Most people buying or selling gold and silver coins or bars have no idea they are being manipulated. One of the biggest problems in today’s precious metals industry is hiding in plain sight: the misuse of “spot price.”
After 19 years in the business, I have watched the industry change dramatically. A decade ago, most dealers operated transparently. They referenced spot prices from independent sources like Kitco.com, where bid and ask prices were publicly visible and easy to verify.
Back then, comparison shopping actually worked. You could call three different dealers, compare their premiums against the same market price, and make a true apples-to-apples decision.

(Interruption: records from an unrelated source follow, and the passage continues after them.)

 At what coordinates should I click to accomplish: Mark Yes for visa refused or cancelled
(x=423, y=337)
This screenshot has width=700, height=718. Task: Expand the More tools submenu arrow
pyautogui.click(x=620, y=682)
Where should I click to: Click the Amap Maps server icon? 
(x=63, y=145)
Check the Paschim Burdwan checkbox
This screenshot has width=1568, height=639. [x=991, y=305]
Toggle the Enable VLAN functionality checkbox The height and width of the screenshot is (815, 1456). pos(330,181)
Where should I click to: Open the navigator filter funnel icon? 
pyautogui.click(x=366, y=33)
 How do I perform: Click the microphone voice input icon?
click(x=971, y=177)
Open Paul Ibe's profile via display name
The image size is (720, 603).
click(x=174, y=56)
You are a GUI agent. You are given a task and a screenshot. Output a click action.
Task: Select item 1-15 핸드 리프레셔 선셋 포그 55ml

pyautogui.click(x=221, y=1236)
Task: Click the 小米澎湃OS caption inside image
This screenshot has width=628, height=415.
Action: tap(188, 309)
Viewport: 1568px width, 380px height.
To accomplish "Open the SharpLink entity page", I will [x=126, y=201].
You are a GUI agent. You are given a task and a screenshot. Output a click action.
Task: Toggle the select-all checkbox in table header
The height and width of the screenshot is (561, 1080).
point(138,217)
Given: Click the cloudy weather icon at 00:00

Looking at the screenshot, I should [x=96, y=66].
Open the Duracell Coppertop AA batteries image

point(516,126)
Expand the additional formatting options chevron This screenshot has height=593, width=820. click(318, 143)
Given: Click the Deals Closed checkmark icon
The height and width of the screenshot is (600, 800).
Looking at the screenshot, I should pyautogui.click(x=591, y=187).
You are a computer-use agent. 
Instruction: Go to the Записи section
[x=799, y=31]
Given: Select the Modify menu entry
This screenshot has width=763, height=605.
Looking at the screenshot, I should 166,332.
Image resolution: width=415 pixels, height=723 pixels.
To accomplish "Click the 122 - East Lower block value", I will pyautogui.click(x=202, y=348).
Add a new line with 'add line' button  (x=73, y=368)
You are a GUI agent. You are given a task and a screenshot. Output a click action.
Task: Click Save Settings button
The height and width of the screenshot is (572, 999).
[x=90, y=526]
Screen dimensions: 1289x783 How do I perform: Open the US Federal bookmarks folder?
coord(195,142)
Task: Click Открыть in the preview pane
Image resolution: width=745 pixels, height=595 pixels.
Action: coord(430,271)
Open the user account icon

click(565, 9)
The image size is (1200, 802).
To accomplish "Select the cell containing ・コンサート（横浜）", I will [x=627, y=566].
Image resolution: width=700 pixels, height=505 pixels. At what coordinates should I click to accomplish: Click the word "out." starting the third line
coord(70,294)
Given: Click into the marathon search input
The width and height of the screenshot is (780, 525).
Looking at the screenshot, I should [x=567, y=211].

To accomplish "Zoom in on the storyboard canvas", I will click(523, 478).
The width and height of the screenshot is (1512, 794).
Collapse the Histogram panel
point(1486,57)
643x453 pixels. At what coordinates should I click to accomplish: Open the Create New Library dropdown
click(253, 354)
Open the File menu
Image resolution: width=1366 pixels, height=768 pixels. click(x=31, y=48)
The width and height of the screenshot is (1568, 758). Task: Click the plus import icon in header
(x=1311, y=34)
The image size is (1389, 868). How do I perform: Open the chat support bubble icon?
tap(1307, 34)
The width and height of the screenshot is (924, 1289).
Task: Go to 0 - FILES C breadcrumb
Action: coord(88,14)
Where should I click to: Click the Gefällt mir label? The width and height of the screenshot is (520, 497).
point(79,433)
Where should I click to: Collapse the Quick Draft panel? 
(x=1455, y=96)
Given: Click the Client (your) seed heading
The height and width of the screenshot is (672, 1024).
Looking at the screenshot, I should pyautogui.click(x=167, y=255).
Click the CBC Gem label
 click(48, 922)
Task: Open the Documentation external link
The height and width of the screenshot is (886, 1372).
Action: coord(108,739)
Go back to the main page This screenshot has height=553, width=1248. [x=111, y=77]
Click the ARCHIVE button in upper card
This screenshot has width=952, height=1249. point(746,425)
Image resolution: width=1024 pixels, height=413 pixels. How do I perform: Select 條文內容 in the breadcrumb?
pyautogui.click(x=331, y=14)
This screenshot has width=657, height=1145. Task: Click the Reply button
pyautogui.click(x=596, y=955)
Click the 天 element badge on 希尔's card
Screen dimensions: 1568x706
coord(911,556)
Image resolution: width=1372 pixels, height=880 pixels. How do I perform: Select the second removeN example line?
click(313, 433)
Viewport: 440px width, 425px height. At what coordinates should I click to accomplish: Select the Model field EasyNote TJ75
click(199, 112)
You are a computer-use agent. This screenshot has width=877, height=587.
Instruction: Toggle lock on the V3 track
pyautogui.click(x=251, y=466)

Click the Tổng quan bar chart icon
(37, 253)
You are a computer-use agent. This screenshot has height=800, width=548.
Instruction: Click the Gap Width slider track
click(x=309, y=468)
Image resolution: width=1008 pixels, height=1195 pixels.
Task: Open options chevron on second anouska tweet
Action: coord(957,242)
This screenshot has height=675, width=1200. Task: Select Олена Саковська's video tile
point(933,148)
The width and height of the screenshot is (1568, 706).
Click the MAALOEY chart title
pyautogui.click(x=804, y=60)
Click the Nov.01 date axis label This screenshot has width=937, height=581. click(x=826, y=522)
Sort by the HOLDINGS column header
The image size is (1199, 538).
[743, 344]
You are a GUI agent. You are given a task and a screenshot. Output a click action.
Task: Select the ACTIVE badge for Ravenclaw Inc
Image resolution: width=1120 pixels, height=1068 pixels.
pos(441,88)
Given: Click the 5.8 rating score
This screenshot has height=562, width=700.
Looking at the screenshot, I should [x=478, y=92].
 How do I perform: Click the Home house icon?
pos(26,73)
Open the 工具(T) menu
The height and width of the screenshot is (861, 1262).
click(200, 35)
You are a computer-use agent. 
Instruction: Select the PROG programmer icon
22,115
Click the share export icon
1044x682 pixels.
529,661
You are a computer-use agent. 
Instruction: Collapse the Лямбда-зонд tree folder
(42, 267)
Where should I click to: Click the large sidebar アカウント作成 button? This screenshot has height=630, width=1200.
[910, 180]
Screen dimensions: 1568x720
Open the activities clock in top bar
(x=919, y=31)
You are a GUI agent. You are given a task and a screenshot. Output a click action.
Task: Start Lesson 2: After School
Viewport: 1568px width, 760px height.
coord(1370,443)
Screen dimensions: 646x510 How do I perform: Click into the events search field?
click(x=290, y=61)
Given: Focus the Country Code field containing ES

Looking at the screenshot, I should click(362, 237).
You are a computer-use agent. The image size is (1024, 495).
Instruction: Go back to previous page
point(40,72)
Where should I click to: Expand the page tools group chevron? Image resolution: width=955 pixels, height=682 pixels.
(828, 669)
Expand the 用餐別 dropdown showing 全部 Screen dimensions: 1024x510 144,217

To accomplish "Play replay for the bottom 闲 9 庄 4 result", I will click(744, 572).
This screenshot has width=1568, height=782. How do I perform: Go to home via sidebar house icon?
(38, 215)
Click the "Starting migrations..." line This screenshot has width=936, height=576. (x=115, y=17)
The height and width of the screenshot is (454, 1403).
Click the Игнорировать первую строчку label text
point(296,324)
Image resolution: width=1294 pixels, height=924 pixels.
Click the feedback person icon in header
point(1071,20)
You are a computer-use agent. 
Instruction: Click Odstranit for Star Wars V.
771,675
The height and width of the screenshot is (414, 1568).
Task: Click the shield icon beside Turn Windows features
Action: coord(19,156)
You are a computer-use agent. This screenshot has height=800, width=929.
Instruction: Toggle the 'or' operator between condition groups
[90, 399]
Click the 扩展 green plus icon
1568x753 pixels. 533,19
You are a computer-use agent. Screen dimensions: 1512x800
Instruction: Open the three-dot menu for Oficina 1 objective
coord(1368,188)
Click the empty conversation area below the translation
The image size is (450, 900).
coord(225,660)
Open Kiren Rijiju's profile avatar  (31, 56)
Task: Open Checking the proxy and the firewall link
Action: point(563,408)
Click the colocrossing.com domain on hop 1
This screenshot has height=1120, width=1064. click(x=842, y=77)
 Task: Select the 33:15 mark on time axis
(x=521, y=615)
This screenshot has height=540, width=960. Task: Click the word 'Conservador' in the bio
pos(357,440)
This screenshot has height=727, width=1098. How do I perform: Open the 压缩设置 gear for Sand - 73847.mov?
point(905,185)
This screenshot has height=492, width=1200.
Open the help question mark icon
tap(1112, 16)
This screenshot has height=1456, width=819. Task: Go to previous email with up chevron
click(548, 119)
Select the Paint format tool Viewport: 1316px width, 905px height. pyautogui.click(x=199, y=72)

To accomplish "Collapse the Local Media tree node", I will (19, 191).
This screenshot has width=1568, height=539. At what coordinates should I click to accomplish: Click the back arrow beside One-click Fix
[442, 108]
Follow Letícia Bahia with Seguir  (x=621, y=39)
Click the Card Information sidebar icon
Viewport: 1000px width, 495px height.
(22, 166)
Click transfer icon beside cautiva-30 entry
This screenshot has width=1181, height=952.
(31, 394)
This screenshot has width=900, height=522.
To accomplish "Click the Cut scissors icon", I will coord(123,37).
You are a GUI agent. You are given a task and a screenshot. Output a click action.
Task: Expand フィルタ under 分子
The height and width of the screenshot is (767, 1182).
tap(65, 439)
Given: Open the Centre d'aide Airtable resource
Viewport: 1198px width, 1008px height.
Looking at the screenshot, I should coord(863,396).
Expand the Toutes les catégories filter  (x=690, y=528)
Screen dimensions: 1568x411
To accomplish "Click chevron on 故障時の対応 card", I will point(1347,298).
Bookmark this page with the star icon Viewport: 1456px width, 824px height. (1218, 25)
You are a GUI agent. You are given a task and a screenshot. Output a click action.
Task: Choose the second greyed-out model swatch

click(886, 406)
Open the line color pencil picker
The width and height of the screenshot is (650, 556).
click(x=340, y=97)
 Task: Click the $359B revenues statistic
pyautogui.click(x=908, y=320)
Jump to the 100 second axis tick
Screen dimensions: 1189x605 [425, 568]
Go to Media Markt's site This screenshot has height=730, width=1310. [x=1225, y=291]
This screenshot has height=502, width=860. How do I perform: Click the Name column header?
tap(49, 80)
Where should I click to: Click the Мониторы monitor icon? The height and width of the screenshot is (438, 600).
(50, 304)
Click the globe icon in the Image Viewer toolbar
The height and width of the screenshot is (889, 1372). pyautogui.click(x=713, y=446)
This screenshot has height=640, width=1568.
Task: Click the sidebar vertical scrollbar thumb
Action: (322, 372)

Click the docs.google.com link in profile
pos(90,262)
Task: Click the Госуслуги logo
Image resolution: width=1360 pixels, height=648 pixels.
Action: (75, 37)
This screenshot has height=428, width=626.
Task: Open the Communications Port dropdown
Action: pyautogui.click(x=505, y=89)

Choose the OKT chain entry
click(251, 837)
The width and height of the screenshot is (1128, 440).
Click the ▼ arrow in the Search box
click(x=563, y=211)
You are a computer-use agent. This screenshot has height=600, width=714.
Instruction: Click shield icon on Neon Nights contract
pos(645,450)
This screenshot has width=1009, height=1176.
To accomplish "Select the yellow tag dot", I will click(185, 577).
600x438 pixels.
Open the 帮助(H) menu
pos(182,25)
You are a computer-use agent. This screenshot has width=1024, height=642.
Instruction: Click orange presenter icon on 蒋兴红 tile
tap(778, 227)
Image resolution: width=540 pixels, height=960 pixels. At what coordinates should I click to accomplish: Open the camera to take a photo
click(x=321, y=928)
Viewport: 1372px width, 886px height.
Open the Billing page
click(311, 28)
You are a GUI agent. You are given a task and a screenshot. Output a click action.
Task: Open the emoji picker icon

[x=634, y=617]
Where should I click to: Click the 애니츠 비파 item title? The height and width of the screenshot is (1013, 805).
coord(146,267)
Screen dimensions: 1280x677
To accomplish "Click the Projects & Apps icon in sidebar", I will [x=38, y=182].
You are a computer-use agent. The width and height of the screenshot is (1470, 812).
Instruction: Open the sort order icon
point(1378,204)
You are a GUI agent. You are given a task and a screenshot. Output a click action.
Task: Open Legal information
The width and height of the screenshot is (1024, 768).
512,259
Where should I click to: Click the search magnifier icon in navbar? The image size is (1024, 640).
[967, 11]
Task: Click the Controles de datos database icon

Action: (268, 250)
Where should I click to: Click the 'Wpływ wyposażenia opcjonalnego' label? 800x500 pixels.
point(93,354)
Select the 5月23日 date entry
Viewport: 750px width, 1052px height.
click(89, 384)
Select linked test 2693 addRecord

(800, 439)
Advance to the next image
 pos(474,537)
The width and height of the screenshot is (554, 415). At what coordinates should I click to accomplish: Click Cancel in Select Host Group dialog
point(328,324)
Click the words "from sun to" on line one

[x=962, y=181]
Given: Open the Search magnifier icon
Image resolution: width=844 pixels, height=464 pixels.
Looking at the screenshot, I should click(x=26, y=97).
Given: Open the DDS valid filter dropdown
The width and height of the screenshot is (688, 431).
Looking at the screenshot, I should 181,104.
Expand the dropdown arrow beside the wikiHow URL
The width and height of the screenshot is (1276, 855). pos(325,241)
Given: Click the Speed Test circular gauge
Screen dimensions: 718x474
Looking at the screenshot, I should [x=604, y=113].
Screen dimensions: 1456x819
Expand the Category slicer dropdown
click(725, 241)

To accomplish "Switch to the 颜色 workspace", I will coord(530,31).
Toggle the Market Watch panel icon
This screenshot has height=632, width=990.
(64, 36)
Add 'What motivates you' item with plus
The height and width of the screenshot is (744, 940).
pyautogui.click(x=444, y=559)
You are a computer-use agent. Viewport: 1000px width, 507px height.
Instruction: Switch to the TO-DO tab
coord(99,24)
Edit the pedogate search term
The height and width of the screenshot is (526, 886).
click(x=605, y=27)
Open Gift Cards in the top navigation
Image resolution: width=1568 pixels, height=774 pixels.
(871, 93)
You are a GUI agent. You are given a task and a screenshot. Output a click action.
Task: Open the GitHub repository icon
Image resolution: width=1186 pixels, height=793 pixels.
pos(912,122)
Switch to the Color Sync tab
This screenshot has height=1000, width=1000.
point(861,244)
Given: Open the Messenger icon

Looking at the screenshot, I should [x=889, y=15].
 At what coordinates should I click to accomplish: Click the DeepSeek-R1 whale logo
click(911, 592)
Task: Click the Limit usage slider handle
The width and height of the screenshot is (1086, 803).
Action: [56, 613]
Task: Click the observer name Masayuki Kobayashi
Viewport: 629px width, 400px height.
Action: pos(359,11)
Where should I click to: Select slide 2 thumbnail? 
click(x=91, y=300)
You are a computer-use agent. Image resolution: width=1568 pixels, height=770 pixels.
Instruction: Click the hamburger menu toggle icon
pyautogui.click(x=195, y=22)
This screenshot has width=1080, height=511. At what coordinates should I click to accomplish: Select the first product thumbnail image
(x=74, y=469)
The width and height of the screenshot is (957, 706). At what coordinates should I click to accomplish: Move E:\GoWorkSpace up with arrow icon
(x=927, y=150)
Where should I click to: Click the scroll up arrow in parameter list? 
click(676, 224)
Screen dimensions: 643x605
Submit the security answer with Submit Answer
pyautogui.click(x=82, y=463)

That is no longer the case.
The Rise of Proprietary Spot Prices
Today, many large online dealers display their own proprietary spot price ticker directly on their website. That is where the manipulation begins. When a dealer controls its own spot price, it effectively controls both sides of the transaction.
When selling to you, the dealer can inflate its ask price and then stack additional premiums on top. When buying from you, the dealer can suppress the bid price to pay you less for your metals.
Some companies make things even less transparent by displaying only one “spot” number on their website. That number is often the ask price, not the bid price. The actual bid price, which determines what you will receive when selling, may not be shown at all unless you specifically ask for it.
“The actual bid price may not be shown at all unless you specifically ask for it.”
The question most sellers never think to ask
Why Comparison Shopping Has Become Difficult
If Dealer A advertises a 5% premium and Dealer B advertises a 4% premium, those numbers are meaningless unless both dealers are using the same underlying spot price. If each company is using its own version of spot price, adjusted in its favor to different degrees, you are not comparing equivalent numbers.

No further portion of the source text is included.